6:53 AM
@Craig: a heuristic model for a cohomology theory associated to a formal group law of height n is that it should look a bit like bundles of n-vector spaces (e.g. for n = 2 this is baas-dundes-rognes and for general n this is redshift). here is in turn a heuristic definition of n-vector space: a 1-vector space is a vector space. this defines a symmetric monoidal (topological) category Vect. a 2-vector space is a Vect-module category.
inductively, if you know what n-Vect is as a symmetric monoidal (infinity) category, then an (n+1)-vector space is an (n-Vect)-module (n-category)
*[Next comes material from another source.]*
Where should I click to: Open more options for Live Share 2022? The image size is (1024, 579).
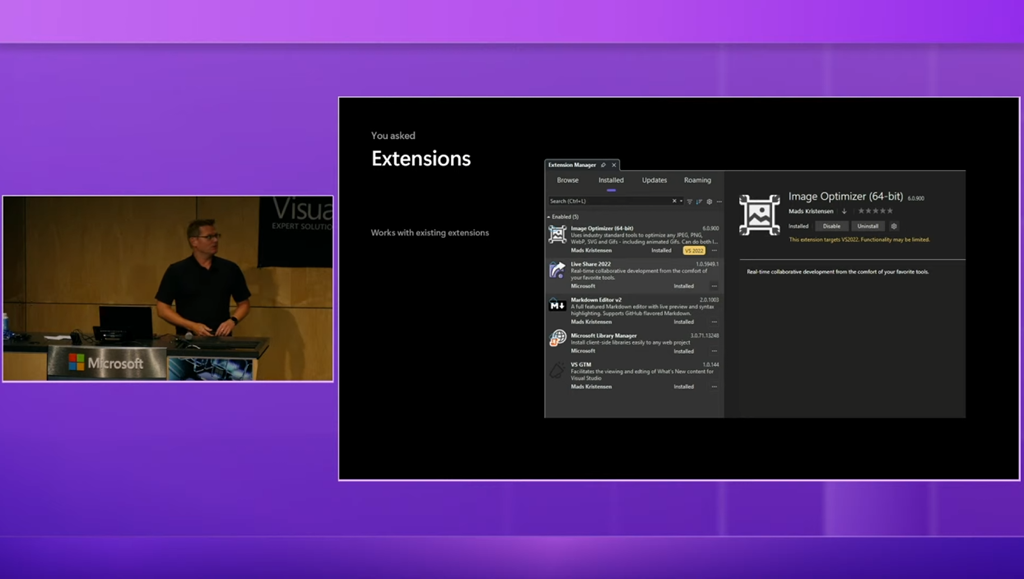point(714,286)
(although really I just want dualizable objects all around)
whatever that inductive definition means, it should in particular imply that endomorphisms of the "free module of rank 1" over n-Vect is n-Vect itself; in other words, (n-Vect)-Mod is a nonconnective delooping of n-Vect
now, the invertible objects in Vect itself can naturally be identified with BC* = B^2 Z (here I mean complex vector spaces). by iterating the above construction, there's a natural map from B^{n+1} Z to the invertible objects in n-Vect; this is the space that classifies "n-line bundles"
for n = 2 there are a couple of concrete models you can take for what a "2-line bundle" should be. there is in particular a natural map from bundles of clifford algebras to 2-line bundles given by taking some fiberwise version of the category of modules over a clifford algebra (these are, I believe, precisely the invertible Vect-modules over R or C).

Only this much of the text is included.